Sur une voiture de transport, une camionnette ou un camion, le dernier point est encore plus sensible. Une charge arrière importante, un véhicule qui pique du nez ou un choc léger sur un support d’optique peuvent suffire à envoyer le faisceau trop haut. À ce moment-là, vous ne gagnez pas en visibilité: vous créez surtout un risque d’éblouissement.
Bien régler et entretenir ses optiques, surtout sur un camion
Quand je prépare un trajet de nuit, je fais un contrôle très simple: les optiques doivent être propres, symétriques et bien orientées. Sur un véhicule lourd, la géométrie de l’éclairage est plus sensible, parce que l’assiette change vite avec la charge, les remorques ou les variations de répartition du poids.
- Nettoyer régulièrement les blocs optiques, surtout après pluie, sel ou chantier.
- Vérifier l’orientation après remplacement d’ampoule, choc ou intervention sur le train avant.
- Contrôler l’assiette du véhicule quand il est chargé, car le faisceau peut monter trop haut.
- Remplacer un éclairage fatigué avant qu’il ne devienne franchement inégal d’un côté à l’autre.
- Ne pas survaloriser le tuning lumineux: un phare bien réglé vaut mieux qu’un système spectaculaire mais mal exploité.
Sur les véhicules récents, l’automatisme aide beaucoup, mais il ne dispense pas d’un entretien propre.

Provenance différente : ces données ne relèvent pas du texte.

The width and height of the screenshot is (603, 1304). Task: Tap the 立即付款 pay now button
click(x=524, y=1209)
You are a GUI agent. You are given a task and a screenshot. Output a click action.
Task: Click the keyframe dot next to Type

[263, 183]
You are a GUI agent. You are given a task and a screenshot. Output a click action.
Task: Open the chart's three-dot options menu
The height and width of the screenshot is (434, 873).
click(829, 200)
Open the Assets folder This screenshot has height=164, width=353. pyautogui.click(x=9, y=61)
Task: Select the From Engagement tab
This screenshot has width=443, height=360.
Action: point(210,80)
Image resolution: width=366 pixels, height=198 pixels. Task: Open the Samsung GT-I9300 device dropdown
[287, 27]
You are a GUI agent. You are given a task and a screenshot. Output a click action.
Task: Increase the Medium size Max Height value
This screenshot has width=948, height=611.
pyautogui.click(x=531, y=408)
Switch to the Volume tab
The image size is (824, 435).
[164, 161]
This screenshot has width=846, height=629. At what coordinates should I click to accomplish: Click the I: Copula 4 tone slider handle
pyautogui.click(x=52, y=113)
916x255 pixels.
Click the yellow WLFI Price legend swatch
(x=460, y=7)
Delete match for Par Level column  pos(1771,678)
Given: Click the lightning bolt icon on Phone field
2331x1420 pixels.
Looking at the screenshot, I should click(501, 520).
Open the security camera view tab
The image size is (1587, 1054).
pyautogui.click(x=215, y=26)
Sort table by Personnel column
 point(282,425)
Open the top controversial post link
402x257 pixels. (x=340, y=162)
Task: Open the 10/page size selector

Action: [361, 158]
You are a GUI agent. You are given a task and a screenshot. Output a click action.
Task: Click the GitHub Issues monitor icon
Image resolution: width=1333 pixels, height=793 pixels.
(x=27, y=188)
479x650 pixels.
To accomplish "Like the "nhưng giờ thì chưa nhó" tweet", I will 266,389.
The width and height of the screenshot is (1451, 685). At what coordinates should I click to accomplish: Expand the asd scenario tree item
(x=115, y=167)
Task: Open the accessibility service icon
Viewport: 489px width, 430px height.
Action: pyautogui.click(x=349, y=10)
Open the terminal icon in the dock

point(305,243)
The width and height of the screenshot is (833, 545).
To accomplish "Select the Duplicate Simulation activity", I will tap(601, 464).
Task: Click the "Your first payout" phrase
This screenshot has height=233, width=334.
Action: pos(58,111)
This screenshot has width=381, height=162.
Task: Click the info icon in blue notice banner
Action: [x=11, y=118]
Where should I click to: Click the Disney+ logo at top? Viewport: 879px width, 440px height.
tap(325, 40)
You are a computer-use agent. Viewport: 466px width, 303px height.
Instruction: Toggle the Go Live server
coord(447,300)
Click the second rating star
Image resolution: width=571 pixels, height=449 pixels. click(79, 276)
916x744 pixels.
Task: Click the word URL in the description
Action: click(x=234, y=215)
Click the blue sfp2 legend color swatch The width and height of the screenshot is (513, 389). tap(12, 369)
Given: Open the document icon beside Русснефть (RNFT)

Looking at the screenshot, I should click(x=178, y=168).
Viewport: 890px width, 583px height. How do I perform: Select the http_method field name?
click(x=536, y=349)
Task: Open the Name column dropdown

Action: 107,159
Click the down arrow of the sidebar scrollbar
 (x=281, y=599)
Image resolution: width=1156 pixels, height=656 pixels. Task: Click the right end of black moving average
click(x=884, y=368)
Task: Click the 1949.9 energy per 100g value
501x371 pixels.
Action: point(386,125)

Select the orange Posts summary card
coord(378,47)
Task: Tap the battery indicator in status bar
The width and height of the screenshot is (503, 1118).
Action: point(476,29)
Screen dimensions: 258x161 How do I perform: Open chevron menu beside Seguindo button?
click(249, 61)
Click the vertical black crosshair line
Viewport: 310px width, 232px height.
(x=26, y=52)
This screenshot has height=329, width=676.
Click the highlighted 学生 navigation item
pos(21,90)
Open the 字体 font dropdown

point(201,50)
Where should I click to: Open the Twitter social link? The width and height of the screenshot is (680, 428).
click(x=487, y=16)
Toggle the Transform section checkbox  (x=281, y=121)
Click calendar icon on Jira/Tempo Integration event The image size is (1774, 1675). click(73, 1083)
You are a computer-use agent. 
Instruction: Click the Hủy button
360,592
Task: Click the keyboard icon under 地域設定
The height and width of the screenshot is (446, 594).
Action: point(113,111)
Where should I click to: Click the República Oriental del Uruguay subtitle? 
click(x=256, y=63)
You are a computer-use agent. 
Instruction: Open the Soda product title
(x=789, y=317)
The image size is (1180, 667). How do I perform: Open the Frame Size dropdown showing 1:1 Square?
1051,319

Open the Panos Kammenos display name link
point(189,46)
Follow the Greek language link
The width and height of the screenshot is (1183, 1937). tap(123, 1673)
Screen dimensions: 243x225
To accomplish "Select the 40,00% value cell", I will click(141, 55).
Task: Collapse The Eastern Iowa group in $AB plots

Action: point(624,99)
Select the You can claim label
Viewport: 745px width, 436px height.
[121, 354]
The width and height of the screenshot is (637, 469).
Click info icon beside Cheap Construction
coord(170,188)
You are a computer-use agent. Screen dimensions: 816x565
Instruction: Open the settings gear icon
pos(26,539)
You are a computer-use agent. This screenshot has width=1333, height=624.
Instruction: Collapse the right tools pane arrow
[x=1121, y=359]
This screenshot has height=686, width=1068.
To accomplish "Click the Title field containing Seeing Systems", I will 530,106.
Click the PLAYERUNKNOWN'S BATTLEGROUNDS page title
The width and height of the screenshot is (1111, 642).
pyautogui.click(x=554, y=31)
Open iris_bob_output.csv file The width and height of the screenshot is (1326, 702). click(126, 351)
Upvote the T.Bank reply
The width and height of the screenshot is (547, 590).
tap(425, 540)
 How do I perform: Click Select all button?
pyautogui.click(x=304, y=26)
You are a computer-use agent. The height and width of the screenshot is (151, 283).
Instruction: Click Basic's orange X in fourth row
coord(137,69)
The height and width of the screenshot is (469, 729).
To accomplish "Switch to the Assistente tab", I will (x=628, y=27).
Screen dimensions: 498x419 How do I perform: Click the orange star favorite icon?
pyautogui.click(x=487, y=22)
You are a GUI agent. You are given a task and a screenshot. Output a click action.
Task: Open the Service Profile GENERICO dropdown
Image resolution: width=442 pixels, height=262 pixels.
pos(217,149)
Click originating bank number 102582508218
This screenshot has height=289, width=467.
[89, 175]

Un optique jauni, un réglage imprécis ou un montage non cohérent avec l’usage réel du véhicule peut faire perdre plus de sécurité qu’il n’en apporte en style.
Le réflexe qui garde la route lisible sans gêner les autres
Si je devais garder une seule règle, ce serait celle-ci: je garde la portée maximale tant que la route est vide, puis je reviens immédiatement au faisceau court dès qu’un autre usager entre dans le champ. Cette discipline simple évite la majorité des erreurs, y compris sur les trajets longs où la fatigue pousse à laisser les pleins phares “par habitude”.
Au fond, la bonne conduite nocturne repose sur un équilibre très concret: voir assez loin pour anticiper, mais jamais au point de compliquer la vie des autres. C’est cette ligne de conduite qui fait la différence entre un éclairage simplement conforme et un éclairage vraiment maîtrisé.